(Records from a dataset)
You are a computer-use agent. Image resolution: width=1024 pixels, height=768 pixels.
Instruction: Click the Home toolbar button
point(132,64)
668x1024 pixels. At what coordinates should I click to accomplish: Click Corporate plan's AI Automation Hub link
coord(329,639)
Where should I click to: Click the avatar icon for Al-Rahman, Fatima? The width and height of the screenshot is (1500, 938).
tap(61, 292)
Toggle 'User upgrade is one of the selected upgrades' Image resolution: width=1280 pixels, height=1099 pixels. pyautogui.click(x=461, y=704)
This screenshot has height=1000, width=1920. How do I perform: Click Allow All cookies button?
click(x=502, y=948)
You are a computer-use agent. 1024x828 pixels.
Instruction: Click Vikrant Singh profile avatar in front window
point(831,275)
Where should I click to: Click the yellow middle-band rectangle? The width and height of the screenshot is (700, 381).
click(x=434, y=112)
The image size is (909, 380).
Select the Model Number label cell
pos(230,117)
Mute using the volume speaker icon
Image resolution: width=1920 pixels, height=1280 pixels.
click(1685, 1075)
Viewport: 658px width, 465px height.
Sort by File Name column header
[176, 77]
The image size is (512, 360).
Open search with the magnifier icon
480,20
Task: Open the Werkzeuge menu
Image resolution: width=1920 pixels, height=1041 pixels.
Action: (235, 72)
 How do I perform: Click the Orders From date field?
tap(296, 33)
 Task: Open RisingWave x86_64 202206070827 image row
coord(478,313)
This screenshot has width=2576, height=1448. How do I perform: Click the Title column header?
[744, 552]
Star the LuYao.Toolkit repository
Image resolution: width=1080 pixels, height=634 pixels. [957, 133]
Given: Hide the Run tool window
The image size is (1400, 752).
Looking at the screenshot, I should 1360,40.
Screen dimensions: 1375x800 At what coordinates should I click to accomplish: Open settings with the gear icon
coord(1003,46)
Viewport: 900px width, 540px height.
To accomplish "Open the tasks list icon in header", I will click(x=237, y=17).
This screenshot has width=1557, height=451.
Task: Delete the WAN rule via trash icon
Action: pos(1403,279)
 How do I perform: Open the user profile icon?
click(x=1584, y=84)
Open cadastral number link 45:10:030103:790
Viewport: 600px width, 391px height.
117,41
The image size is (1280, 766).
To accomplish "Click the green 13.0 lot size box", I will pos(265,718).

- GIVEN EXERCISE
Find each line of the material above that contains the string "resolution", treating uppercase and lowercase as different, and copy those lines.

- COMPLETED TASK
You are a computer-use agent. Image resolution: width=1024 pixels, height=768 pixels.
Toggle 'User upgrade is one of the selected upgrades' Image resolution: width=1280 pixels, height=1099 pixels. pyautogui.click(x=461, y=704)
Image resolution: width=1920 pixels, height=1280 pixels.
Image resolution: width=1920 pixels, height=1041 pixels.
Image resolution: width=1080 pixels, height=634 pixels. [957, 133]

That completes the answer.